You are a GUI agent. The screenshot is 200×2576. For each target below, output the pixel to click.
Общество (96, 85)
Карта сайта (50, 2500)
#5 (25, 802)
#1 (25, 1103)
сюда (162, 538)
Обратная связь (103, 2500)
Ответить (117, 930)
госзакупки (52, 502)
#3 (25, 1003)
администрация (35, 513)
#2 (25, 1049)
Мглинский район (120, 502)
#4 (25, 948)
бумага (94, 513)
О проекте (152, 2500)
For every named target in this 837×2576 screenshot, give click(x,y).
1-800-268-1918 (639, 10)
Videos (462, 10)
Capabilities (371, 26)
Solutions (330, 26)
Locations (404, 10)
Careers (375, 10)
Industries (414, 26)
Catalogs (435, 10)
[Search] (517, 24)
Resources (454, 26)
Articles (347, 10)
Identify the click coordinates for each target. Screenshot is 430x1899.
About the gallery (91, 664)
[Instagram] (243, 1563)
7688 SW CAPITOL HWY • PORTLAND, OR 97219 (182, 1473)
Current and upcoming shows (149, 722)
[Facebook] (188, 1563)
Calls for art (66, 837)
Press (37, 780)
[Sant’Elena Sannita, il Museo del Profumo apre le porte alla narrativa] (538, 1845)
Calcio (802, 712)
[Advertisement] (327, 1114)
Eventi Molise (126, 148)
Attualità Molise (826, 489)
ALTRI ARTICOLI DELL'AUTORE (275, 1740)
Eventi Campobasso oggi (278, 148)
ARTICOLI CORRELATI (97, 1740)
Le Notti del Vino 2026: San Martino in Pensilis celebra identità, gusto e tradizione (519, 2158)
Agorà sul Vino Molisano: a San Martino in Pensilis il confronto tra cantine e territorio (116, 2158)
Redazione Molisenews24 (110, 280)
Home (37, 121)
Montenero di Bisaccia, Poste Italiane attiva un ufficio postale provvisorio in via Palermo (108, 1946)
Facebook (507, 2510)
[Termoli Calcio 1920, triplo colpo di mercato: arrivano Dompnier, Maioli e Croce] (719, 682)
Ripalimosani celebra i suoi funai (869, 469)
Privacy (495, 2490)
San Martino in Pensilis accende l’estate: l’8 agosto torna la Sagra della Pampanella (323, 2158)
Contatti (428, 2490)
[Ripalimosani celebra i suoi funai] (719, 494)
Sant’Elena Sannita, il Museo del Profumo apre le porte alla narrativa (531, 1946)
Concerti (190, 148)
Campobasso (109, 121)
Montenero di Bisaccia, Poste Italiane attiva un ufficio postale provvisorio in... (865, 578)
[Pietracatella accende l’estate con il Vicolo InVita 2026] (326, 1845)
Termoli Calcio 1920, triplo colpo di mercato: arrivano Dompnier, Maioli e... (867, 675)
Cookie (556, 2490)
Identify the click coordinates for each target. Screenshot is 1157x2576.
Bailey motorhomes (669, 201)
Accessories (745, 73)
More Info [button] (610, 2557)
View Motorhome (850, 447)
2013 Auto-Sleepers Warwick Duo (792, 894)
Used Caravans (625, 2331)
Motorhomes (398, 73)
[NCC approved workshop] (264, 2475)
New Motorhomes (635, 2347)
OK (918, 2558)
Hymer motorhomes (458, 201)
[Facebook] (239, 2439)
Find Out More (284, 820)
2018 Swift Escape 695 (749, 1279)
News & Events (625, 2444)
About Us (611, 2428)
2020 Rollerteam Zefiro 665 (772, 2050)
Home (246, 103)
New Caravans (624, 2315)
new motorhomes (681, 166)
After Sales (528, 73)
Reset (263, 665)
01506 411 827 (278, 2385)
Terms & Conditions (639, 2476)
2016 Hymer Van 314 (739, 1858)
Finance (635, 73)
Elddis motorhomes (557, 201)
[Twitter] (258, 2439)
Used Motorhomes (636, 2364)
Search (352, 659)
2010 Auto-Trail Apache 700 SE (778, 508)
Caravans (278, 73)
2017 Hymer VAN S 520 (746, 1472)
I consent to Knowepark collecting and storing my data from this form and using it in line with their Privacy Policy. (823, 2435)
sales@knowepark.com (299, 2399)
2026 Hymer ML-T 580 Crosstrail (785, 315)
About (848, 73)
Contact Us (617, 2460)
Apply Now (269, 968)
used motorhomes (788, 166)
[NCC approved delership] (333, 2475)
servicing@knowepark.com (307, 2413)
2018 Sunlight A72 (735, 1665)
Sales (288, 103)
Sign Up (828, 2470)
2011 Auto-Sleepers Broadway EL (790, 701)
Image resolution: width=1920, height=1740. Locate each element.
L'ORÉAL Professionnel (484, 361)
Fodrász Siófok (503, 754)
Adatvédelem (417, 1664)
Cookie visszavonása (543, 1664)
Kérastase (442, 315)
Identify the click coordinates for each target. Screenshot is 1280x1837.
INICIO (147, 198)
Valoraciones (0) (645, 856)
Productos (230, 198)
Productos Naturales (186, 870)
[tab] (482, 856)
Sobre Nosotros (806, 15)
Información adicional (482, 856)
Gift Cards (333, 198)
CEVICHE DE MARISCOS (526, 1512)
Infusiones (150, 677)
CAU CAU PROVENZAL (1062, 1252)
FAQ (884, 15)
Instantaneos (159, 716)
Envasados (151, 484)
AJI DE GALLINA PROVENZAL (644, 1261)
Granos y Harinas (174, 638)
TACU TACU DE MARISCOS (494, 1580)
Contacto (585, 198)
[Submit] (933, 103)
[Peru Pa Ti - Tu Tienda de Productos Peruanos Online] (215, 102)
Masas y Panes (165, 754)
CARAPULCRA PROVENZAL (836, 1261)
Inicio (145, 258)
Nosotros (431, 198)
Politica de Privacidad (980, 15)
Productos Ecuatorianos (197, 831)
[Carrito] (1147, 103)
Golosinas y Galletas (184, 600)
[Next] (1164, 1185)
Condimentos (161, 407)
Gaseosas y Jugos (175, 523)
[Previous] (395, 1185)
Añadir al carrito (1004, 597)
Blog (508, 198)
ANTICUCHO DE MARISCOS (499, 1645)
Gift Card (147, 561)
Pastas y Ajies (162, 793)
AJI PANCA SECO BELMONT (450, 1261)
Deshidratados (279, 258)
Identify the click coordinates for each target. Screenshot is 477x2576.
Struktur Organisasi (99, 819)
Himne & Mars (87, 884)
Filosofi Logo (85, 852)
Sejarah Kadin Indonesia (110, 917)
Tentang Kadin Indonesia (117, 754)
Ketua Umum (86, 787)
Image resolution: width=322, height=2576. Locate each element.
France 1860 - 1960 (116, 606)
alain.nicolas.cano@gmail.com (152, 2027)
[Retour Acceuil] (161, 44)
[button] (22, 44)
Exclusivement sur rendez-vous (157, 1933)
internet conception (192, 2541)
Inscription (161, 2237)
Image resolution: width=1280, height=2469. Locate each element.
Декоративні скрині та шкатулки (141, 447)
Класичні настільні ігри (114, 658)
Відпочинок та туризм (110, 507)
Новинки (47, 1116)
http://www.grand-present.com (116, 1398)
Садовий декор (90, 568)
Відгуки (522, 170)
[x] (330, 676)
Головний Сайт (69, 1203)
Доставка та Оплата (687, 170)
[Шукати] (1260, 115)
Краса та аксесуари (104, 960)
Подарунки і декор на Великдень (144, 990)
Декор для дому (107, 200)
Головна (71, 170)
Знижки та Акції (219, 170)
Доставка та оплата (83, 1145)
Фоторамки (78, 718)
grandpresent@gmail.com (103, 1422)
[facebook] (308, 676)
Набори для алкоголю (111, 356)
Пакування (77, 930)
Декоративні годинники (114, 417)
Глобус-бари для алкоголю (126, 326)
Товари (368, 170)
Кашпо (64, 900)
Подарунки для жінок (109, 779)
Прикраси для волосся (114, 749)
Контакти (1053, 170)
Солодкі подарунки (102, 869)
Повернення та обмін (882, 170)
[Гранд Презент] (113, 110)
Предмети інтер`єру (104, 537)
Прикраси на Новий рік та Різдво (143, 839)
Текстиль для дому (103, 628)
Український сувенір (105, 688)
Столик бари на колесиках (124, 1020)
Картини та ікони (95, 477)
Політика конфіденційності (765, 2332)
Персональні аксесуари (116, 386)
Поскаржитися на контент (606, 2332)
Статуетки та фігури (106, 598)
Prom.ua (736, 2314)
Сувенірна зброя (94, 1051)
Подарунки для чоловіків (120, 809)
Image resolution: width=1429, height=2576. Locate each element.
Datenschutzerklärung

+ + + +

**ABOUT THIS TASK**
State the number of lines in the records above that contain the string "Montenero", and give nothing else.

**RESULT OF THIS EXERCISE**
2